Significantly, all major policy decisions for all the companies were made by International's board of directors. And, there existed extensive cross corporate guarantees of both bank and trade obligations. Transcript at p. 42.
Elements 3, 4 and 5 deal with accounting procedures, or to be more precise, the lack of them. It is in this respect that this case differs from most substantive consolidation motions, including the one recently ruled on by this Court, Food Fair. Mr. Kabay freely admitted that there would be no great difficulty in breaking out the financial data for each company. Transcript at p. 51. The problem is that, according to the analysis of the Richton management and the Unsecured Creditors' Committee, it would be impossible for these Debtor companies to operate on a stand alone basis without the aid of the other operations, both foreign and domestic, that are part of the Richton group. Chemical Bank v. Kheel, 369 F.2d 845 (2d Cir. 1966) has stood for the proposition that consolidation is appropriate "where the interrelationships of the group are hopelessly obscured and the time and expense necessary even to attempt to unscramble them so substantial as to threaten the realization of any assets for all creditors." Id. at 847. Yet even that court considered interwined financial statements as only one factor to be considered. What is present in this case is a situation akin to what was found by the court in the Soviero case, that many creditors dealt with International, Sportswear and Jewelry as one entity.
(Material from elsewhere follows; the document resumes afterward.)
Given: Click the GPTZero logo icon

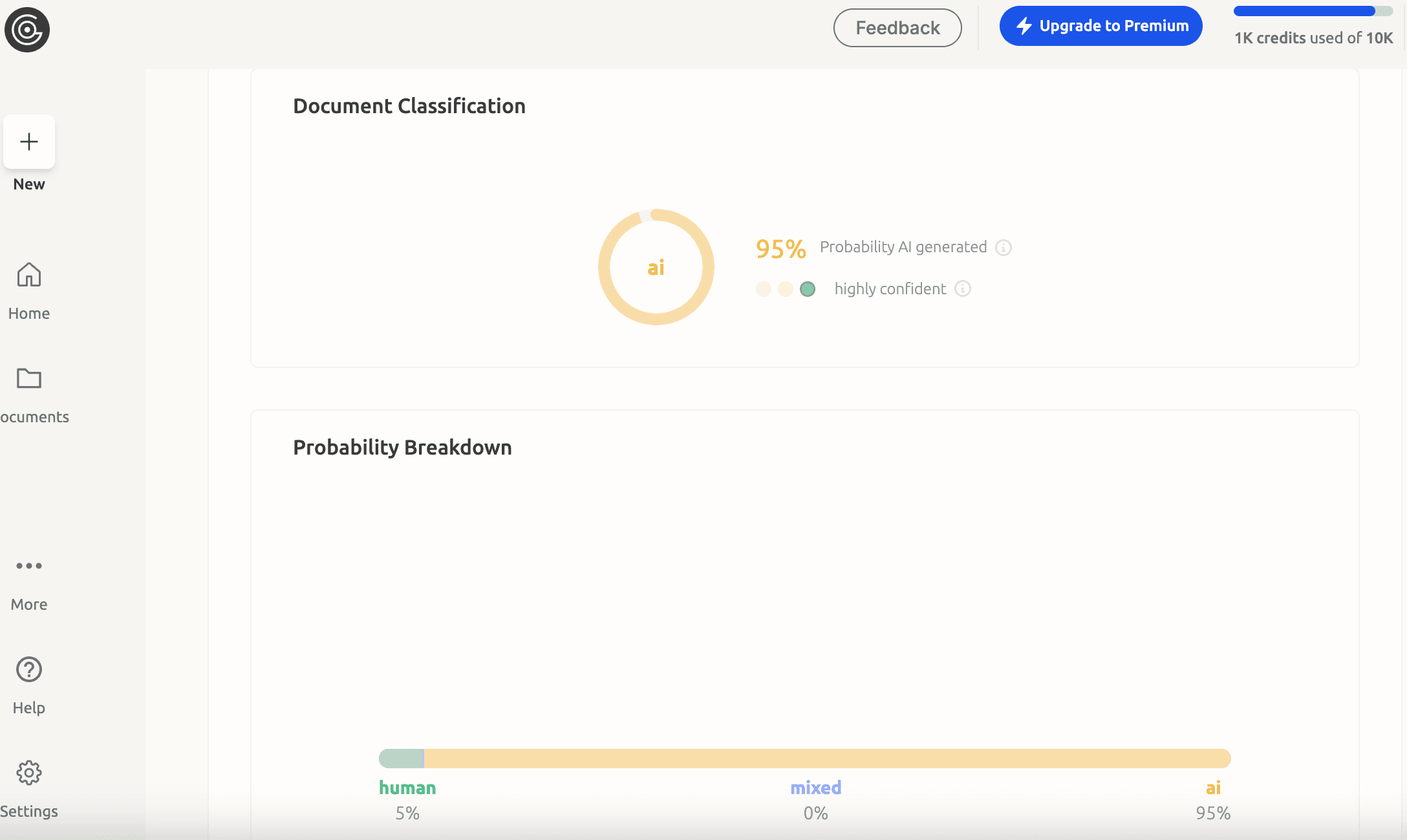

Finally, a key factor for this Court, although not mentioned by the Vecco court, is that substantive consolidation of these Debtors will yield an equitable treatment of creditors without any undue prejudice to any particular group. As was stated by the court in Stone v. Eacho (In re Tip Top Tailors, Inc.), 127 F.2d 284, 288 (4th Cir. 1942), "only by ignoring the separate corporate entity of the subsidiary [ies] and consolidating the proceeding with those of the parent corporation can all the creditors receive that equality of treatment which it is the purpose of the bankruptcy act to afford." By consolidating all of these proceedings all of the assets of the Debtors, and the foreign subsidiaries not before this court, can be pooled to provide a common fund for the payment of all claims which will be treated as having been filed in a consolidated proceeding.
*559 The only groups of creditors possibly prejudiced in any way by the elimination of cross-corporate guarantees, unsecured Sportswear or Jewelry creditors with International guarantees, have negotiated for a consolidated plan of arrangement in recognition of the fact that such a plan treats all unsecured creditors of the Debtors with greater fairness and is probably the only alternative to a liquidation. As no evidence has been presented which would lead this Court to conclude that any creditors relied on the separate credit of any of the subsidiaries, or dealt solely with one company without knowledge of its interrelationship with the others, Chemical Bank v. Kheel, 369 F.2d 845 (2d Cir. 1966), and as this Court has balanced all of the conflicting interests and has determined that "the balance is decidedly in favor of all of the creditors of all of the debtor companies and in favor of achieving that debtor rehabilitation which Chapter 11 contemplates," In re Commercial Envelope Manufacturing Co., Inc., 3 BCD 647, 652 (S.D.N.Y.1977), the motion of the Debtors is hereby granted.
Submit order in conformance with the foregoing.